五箇荘
五箇荘
五箇荘は近江商人の町。町の中心の金堂(こんどう)地区には、今でも昔ながらの白い漆喰(しっくい)壁の商人屋敷が並ぶ。
近江商人のモットーは、よく知られているように、売り手よし、買い手よし、世間よし、の「三方よし」。
売り手と買い手まではわかるけれど、どうして「世間よし」なの? その秘密は、全国を巡って他国で商売する行商というビジネススタイルにある。
そこでは、買い手に喜ばれるだけでなく、その先々の地域の人々に受け入れられることが肝心。だから、世間よし、なのだそう。
近江商人屋敷で見学ができるのは、中江準五郎(なかえじゅんごろう)邸、外村繁(とのむらしげる)邸、
外村宇兵衛(とのむらうへい)邸、藤井彦四郎(ふじいひこしろう)邸の四つ。そのうち、藤井彦四郎邸だけは、金堂地区から少し離れたところにある。

外村宇兵衛は、東京・横浜・京都・福井などに支店を持った呉服商。中江準五郎は、大正時代から戦前まで、
朝鮮半島で次々に百貨店を開設し、『百貨店王』と呼ばれた三中井(みなかい)一族のひとり。
また、外村繁は、一時、家業を継いだものの、その後、近江商人を題材とした小説家として身を立てた人。
そして、藤井彦四郎は、スキー毛糸の製造を行った大商人だったのだそう。
どのお屋敷も、その部屋の広さに驚くけれど、とくにお座敷からのぞむ庭の広さにはびっくり。
中でも藤井彦四郎邸のお庭は、広大な敷地に、琵琶湖を模した池や築山を配した池泉廻遊式の大庭園だ。
また、台所や各部屋に置いてある当時使われた道具類を見るだけでも、なんだか100年くらい前の時代に戻ったような感じもする。

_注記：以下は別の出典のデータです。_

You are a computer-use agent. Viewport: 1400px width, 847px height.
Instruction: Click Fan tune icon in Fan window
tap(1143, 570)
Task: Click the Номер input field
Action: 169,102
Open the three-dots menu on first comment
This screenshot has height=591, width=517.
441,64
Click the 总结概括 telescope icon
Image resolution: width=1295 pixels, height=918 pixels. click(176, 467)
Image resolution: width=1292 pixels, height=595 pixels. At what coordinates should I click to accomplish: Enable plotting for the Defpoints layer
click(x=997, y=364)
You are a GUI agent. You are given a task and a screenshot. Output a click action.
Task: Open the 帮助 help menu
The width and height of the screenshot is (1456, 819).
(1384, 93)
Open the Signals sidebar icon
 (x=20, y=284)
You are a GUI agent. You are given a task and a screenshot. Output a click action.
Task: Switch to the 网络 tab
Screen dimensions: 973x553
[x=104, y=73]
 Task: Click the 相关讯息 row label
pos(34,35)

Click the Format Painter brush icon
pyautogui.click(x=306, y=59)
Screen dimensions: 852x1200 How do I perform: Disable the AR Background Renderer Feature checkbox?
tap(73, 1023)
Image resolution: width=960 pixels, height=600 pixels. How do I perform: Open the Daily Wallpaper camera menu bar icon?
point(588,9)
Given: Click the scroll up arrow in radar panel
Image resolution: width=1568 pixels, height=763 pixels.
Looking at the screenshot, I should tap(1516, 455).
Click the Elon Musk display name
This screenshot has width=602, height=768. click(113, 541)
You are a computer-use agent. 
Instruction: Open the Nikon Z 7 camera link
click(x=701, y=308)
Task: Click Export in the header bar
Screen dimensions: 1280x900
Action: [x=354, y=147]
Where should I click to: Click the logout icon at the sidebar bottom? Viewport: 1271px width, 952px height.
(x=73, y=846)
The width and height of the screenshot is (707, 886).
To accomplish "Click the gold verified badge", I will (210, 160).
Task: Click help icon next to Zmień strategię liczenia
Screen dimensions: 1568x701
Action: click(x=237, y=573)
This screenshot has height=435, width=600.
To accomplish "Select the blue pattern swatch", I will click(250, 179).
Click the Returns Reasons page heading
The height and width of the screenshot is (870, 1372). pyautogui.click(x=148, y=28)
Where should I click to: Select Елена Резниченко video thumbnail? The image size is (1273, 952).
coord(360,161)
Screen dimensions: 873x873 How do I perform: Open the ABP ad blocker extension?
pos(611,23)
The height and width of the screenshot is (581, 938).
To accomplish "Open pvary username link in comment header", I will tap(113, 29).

商人屋敷の壁に沿うように、町にはところどころに、錦鯉などのいる水路が巡る。
訪れた日はちょうど、町全体でアートフェスティバルが開かれていて、きれいな水面に現代アート風の生け花がかざられていた。
そんな町並みは、鯉の泳ぐ水路と漆喰壁の取り合わせで、歩いていて、とても落ち着く雰囲気。
それもそう、商人屋敷と社寺が甍(いらか)を並べるこの金堂地区は、国の重要伝統的建造物群保存地区として選定されているほど。

でも、こうしたお屋敷巡りも良いけれど、何といっても五箇荘の良さは、東近江の山々と田畑に囲まれたのんびり感だと思う。
近くには、繖山(きぬがさやま)のふもとの石馬寺(いしばじ)、
そしてその山の頂近くにある観音正寺(かんのんしょうじ)と、
ぜひ足を運びたい名刹もある。これから秋が深まるにつれて、いっそう風情がましてゆきそうな、近江商人屋敷の町、五箇荘の一日でした。